January 11, 2008
Four Surgeries and Counting — Complications After Laparoscopic Hysterectomy
When you read forums and somebody says they are heading for hysterectomy, almost always one or two participants stands up saying that hysterectomy was the best thing that ever happened to them in their lives! OK, maybe that’s how it was for them, but not everybody has their own little “happy hysterectomy”. The case in point is Christine from Atlanta, let’s quote from this article:
Exactly one week after the hysterectomy, Christine awoke in horrible pain and immediately went to her doctor’s office. When she passed out in his waiting room, an ambulance took her to a hospital.
A CT scan revealed urine was accumulating in her abdomen.

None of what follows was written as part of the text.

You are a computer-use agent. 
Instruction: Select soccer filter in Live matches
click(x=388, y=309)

Christine says her doctor explained what he thought went wrong: When he was using a cauterizing tool, he must have nicked the ureter, the duct that carries urine from the kidneys to the bladder. “He really owned up to it,” Christine says.

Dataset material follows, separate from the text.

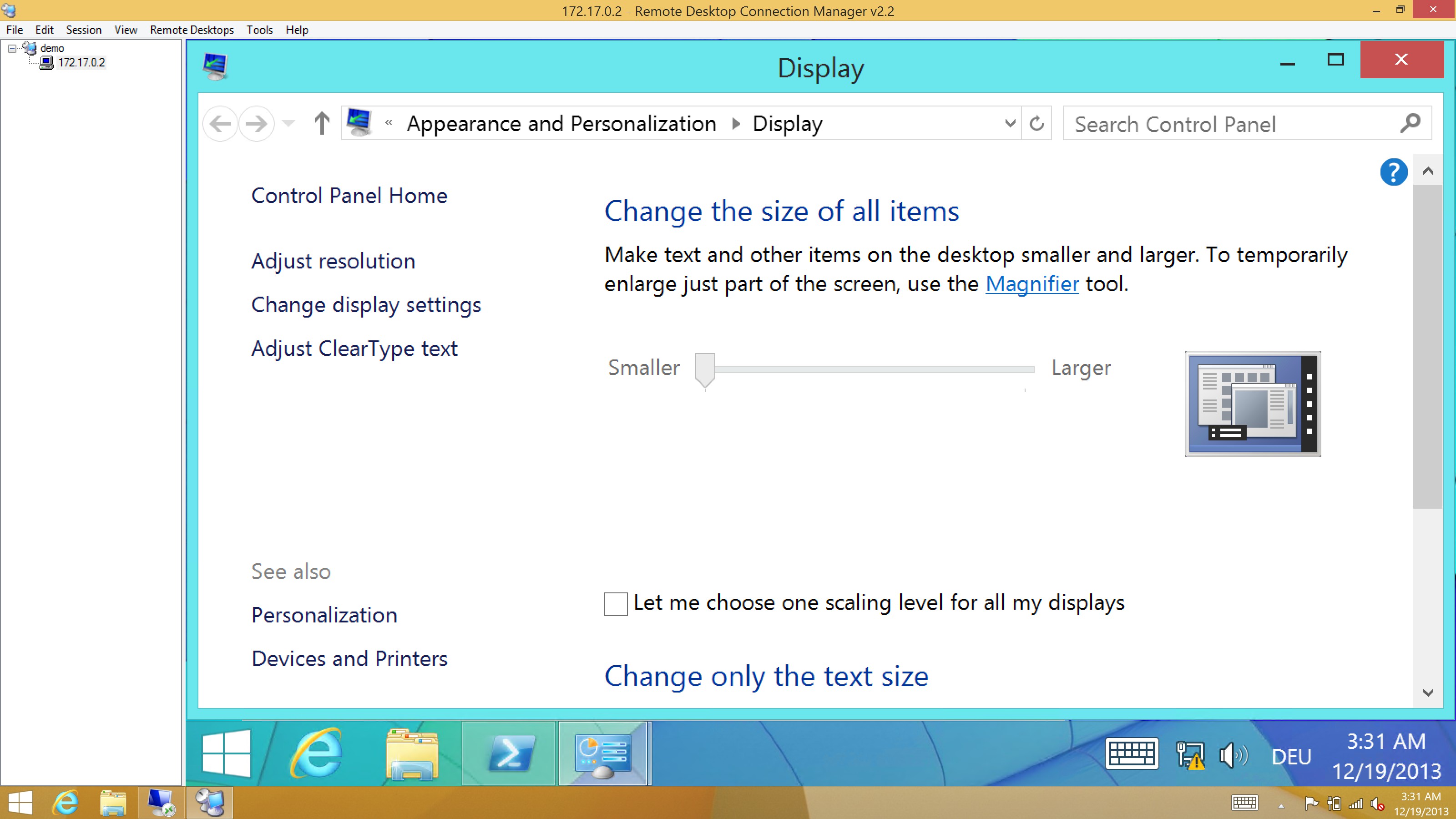Image resolution: width=1456 pixels, height=819 pixels.
Task: Click the remote volume speaker icon
Action: tap(1234, 755)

The next day, her doctor implanted a nephrostomy tube, so Christine’s urine could accumulate in a bag outside her body. A week later, she had a third procedure to insert an internal stent to replace the tube and the bag. When that stent caused her pain, doctors removed it in a fourth surgery. Today, Christine is scheduled to have a fifth procedure to fix her ureter, which has become almost completely blocked by scar tissue.
Grant says the complication that caused all these problems — the nicking of a ureter — would most likely be considered a regular complication of the surgery, and not negligence. This means that even though Christine has clearly suffered, she wouldn’t have a case. “Just because you have a bad outcome doesn’t mean you can sue,” he says.
Since she lives in the USA, her relatives wanted her to sue, but it doesn’t seems it is possible — her costs are too small for an attorney to have a profit at court. (That’s what happens when you live in a profit driven justice system.) She is not well, and the money is gone. Being a physician herself, she knows how major surgeris can be dangerous…
Bottom line: avoid hysterectomy if you can.